• **Aim**: Report every line of the material that contains the string "band", matching case exactly.

Entries on locating words and elements

══════════

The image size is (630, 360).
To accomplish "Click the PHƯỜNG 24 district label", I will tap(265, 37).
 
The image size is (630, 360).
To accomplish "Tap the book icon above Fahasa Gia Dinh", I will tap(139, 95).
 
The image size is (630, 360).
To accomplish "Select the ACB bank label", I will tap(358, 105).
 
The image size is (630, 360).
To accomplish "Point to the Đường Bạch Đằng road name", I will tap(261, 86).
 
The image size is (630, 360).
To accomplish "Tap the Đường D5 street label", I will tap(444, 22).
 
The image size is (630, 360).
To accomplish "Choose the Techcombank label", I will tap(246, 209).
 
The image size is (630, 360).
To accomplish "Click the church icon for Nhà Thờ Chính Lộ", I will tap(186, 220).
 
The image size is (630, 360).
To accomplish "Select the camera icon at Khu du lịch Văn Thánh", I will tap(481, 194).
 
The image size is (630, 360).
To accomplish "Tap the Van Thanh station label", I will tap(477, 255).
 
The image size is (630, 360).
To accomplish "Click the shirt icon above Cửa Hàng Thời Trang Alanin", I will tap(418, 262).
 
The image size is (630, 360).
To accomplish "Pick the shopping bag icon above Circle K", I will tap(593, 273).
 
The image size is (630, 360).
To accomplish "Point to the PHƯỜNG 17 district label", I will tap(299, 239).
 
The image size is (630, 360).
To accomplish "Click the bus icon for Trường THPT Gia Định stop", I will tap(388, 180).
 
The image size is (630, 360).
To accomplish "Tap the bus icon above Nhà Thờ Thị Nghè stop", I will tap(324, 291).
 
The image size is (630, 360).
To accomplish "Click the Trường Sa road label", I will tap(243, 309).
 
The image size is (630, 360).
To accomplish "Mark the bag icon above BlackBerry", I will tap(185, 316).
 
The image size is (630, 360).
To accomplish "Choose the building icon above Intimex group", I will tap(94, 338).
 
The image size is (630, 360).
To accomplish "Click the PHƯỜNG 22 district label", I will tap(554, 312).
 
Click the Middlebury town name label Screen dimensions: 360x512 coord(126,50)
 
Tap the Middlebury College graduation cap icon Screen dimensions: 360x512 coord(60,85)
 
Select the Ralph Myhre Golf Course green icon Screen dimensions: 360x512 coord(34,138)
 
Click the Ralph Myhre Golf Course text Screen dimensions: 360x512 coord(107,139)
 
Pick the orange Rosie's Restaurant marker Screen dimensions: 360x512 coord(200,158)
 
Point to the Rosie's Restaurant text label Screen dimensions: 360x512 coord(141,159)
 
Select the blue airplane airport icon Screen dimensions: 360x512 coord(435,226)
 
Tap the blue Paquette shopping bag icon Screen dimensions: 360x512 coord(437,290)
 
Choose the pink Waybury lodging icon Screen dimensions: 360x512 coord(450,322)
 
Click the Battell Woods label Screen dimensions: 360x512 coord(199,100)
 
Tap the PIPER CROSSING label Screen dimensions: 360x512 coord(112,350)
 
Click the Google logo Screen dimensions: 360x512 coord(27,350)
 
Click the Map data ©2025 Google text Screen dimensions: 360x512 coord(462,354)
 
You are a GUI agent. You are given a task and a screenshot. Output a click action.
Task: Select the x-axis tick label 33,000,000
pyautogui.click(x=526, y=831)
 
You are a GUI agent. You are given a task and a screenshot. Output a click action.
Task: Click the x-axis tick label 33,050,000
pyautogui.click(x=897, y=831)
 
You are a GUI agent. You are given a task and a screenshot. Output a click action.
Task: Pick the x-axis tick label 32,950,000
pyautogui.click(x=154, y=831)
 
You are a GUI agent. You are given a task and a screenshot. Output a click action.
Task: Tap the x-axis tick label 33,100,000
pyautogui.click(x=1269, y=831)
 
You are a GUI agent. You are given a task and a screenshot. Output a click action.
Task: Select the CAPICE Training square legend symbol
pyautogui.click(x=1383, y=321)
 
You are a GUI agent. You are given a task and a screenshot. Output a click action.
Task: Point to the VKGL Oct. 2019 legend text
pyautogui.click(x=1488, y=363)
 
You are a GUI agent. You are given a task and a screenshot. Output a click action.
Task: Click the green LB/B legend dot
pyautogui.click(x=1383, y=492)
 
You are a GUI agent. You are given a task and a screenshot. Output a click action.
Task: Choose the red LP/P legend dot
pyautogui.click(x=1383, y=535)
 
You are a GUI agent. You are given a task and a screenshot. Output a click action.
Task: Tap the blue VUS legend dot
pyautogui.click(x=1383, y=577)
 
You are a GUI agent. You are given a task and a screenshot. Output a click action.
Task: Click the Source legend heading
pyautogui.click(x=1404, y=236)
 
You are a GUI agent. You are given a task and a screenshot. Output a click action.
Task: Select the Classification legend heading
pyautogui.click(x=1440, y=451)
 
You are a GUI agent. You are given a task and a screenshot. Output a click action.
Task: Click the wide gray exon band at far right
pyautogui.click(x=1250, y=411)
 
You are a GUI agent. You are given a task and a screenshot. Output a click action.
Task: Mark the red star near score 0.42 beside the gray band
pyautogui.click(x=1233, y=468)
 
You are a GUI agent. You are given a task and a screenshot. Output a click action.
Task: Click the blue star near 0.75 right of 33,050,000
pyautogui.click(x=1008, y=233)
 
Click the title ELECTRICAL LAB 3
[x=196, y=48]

══════════

• **Right answer**:
Task: Click the wide gray exon band at far right
Task: Mark the red star near score 0.42 beside the gray band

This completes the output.